6/2/12

Familias pasajeras

Siempre hay quien, durante cualquier discusión absurda en una reunión familiar, se abstrae unos segundos para reafirmarse en la convicción de que a los amigos los elegimos porque nos caen bien, y la familia es algo que más bien nos cae encima. Es lo que hay. Son las lentejas que nos acompañarán toda nuestra vida. Sólo que hay pocas posibilidades de dejarlas, porque si lo intentamos, antes o después, ellas acaban por encontrarnos. Por otro lado, está el consuelo de que tampoco se pueden ir añadiendo miembros al clan alegremente, así que ya nos conocemos todos los caras y sabemos de qué pie cojea cada uno. Y en eso andamos ufanos cuando, de pronto, es nuestra salud la que cojea, y nos descubrimos en una habitación con alguien que viene a ser como familia, pero peor: el compañero de hospital.

No puedo evitar pensar en ello cuando llego a la habitación indicada y me encuentro, sentados codo con codo en sendos sillones,
a mi suegro y a su compañero, ambos en pijama.

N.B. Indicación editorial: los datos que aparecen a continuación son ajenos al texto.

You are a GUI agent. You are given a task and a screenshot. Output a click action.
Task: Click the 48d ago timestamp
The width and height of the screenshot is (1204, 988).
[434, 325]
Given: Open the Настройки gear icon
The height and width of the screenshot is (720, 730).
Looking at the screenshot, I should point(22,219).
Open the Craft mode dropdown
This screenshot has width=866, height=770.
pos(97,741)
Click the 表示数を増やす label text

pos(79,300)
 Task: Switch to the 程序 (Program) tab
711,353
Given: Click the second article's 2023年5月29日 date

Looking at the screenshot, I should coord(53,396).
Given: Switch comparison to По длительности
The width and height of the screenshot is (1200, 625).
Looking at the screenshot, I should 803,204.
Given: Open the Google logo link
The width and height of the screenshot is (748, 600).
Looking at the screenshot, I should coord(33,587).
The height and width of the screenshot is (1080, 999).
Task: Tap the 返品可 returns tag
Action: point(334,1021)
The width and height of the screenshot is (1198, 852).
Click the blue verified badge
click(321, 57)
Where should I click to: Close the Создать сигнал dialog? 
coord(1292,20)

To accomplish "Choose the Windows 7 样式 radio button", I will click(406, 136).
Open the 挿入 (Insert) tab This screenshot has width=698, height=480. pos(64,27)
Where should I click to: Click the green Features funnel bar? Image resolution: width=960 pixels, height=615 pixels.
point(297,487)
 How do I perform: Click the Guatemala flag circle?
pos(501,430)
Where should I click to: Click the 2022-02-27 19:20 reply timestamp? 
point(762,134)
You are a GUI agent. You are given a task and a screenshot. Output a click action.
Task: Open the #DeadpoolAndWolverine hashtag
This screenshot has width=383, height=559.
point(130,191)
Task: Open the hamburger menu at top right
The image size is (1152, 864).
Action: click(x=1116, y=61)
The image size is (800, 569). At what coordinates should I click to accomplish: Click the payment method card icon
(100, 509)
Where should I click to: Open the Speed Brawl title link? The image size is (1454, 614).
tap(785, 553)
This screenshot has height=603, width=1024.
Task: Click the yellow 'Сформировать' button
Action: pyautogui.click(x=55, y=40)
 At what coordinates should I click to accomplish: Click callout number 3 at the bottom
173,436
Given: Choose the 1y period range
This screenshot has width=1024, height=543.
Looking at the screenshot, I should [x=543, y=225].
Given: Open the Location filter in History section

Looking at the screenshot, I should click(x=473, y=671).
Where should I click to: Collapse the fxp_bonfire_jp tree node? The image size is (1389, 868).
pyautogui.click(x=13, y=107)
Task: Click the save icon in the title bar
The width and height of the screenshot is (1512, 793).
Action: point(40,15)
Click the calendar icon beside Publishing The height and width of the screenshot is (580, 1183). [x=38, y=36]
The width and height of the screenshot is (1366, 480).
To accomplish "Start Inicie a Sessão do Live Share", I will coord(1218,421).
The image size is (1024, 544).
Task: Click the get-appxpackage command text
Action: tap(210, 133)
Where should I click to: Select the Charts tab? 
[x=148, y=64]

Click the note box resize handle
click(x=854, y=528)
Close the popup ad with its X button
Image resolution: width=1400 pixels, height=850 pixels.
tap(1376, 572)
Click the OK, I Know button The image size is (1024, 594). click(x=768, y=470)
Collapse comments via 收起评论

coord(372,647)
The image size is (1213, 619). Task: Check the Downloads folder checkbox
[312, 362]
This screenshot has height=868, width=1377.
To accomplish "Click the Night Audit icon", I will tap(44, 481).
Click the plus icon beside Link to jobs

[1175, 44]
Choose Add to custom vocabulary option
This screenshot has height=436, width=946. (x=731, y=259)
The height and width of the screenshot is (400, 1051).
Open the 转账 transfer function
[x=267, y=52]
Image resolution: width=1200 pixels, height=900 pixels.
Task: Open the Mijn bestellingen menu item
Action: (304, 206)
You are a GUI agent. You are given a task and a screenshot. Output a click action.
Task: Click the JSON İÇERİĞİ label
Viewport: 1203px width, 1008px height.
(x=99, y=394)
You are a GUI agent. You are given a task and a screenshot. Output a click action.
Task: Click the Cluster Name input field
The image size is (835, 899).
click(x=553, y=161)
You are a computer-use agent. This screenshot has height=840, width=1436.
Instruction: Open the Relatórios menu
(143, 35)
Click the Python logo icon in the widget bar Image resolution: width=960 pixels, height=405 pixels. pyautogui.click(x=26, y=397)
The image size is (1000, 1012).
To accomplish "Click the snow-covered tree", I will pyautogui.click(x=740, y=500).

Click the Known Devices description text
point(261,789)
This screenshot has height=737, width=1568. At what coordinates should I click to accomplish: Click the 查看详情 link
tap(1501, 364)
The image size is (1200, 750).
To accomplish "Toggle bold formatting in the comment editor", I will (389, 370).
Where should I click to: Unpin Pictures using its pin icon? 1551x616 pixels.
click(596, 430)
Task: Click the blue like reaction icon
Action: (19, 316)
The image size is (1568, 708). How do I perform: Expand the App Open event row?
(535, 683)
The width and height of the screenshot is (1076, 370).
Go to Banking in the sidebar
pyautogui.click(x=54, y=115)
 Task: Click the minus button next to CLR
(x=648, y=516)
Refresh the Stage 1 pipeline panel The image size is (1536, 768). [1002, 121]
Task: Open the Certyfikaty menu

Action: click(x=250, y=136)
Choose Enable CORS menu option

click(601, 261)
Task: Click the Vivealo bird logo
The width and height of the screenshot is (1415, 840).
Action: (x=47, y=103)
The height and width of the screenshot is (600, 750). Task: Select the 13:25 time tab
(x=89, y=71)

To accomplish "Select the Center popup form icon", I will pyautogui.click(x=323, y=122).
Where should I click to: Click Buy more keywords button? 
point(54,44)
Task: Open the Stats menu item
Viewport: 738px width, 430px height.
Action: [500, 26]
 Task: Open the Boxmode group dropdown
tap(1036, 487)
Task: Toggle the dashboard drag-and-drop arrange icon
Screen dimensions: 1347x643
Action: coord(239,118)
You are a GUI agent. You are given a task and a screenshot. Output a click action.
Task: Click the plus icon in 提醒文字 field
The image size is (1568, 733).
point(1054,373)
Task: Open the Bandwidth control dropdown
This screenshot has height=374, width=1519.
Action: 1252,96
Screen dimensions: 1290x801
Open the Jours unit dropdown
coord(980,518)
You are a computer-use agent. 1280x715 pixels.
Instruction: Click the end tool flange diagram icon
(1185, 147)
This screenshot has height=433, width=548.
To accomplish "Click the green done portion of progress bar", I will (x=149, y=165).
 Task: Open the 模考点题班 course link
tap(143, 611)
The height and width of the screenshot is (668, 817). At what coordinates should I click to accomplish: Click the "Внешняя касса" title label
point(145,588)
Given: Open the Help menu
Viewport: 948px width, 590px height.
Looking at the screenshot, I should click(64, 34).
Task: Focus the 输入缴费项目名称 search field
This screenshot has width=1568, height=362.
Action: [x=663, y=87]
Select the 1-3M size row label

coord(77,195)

Si alguna vez se cruzaron en la panadería o en una parada de autobús , no creo que ninguno imaginase ni remotamente la posibilidad de ver al señor de enfrente en pijama, y ahora ahí están, como dos hermanos solterones compartiendo un pequeño apartamento.

Al principio procuro no mirar al vecino, le doy la espalda como si no existiera y presto atención a mi enfermo, que para eso he venido. Sin embargo, no es fácil hacerle el vacío a nadie en una habitación de cinco metros cuadrados, y pronto me doy cuenta de que estos dos han renunciado ya a cualquier forma de privacidad, y tanto el uno como el otro entran con soltura y naturalidad en las conversaciones del compañero con sus visitas. De hecho, ante mi sorpresa, es mi suegro quien interrumpe la lectura del periódico de vez en cuando, para sacar de dudas al de al lado y a su mujer, que no tienen claro dónde deben ir a hacerse no sé qué prueba.

Derrumbados los muros de la intimidad, observo al compañero fija y tiernamente, como si se tratase de mi propio abuelo. Parece un peluche con exceso de relleno, tan prieto que están a punto de saltarle las costuras, y sonríe con una perenne afabilidad que hace imposible imaginarle enfadado. Claro que el viejo osito tiene también su lado oscuro, como el de Toy Story 3: el otro día le hizo tragarse a mi suegro toda la programación de Tele 5. En parte es comprensible que, por una cuestión de coherencia, quisiera ver programas del corazón; al fin y al cabo, se encuentran en la planta de cardiología, pero mi pobre suegro, que aún no tenía confianza como para pedirle que cambiara de canal, no hacía más que rezar para que se le acabasen las monedas o que, de una vez por todas, apareciese un médico y le diera el alta a cualquiera de los dos.